- This is a draft for a formal proposal for Pycon India to be submitted to the PSF. This is not the sponsorship brochure draft
Draft begins below
Proposal for PyCon India
In the spirit of encouraging Python as a language and as developer community, we are planning to conduct a Python conference in India early this coming September. This document is a formal proposal detailing what we wish to achieve, what hurdles we expect to face and how we plan to organise the event. It is a also a request to the Python Software Foundation to recognise our effort as an 'official' pycon similar to the one recently held in Chicago.
Aims
The following is a list of things we intend to achieve by this conference (in no particular order).
Technical
- Provide exposure for open source python hackers in India.
- Focussing efforts - There are a number of python user groups in India. Some large and some small. This conference will serve as a rallying point for all these groups so that we can work together on something larger than the sum of the parts.
- Contributing to the python community as a whole - We intend to make available opportunities for talented programmers to contribute to Python itself and related projects.
- Make this an annual event.
Evangelism
- Corporate canvassing - We intend to spread information about the language to the corporate world in India so as to encourage use and adoption of the language.
- Local event of a global scale - It's not always financially feasible or possible for working class Indian programmers to attend conferences which are held abroad. A large scale conference like this will offer opportunities for such people to get exposure to world class programmers and personalities. It will hence boost their desire and ability to participate in the community
- Colleges - To make college students aware of FOSS in general and Python in particular and to encourage them to use it for their work at their colleges.
Hurdles
- Organisation - A conference of this scale would require a lot of careful planning, organisation and money. While we intend to take care of the actual work and details by ourselves, guidance from the PSF on how these events are conducted in general would be extremely valuable.
Sponsorship - There are a number of companies (some international and some local) in India which use Python. An incomplete list is available here.

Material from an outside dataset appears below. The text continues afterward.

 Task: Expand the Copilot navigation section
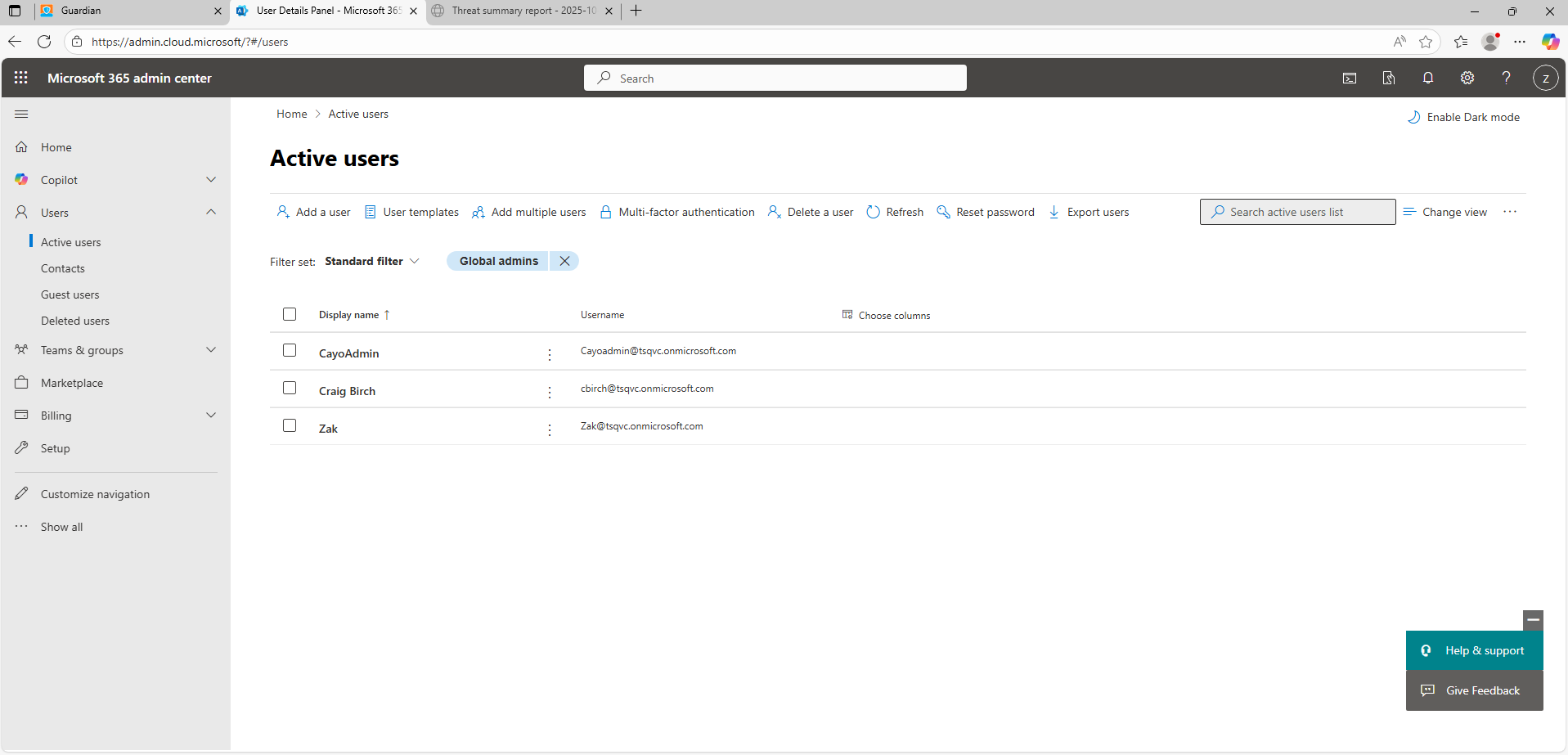(211, 180)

We plan to create a persuasive sponsorship kit and visit these organisations for funding.
- Advertising - A conference is not a conference without participants. We plan to maintain a website for the whole effort with podcasts and downloads of all materials presented. The site will be used for advertising the event before it actually happens. In addition to this, we plan to put advertisements in the large number Indian open source and technical magazines to publicise the event. Announcements of the event will also be planned in the companies which we approach for sponsorship.

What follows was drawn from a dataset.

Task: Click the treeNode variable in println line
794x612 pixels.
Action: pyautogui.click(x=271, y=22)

- Participation - We need to aggressively contact people willing to present papers from around the world and from India. Without a decent number of high
quality presentations lined up, the event will suffer. This is one of the reasons why we wish to use the PyCon brand name to promote the conference.
Suggestions
- For future events (maybe 2010/11(?))
Alternatively PyCon-India could be held multiple times in a year, in each city which finds enough volunteers (read critical mass) to get
such an event going.
- South Americans hold a day long event for Libre software across 20 cities simultaneously. This is a Libre software event and not a Python-only event. Some scalability issues across Indian cities may arise.
Plans
Date. We have planned to hold this event during the first week of September 2009. Tentatively 4th-6th September 2009.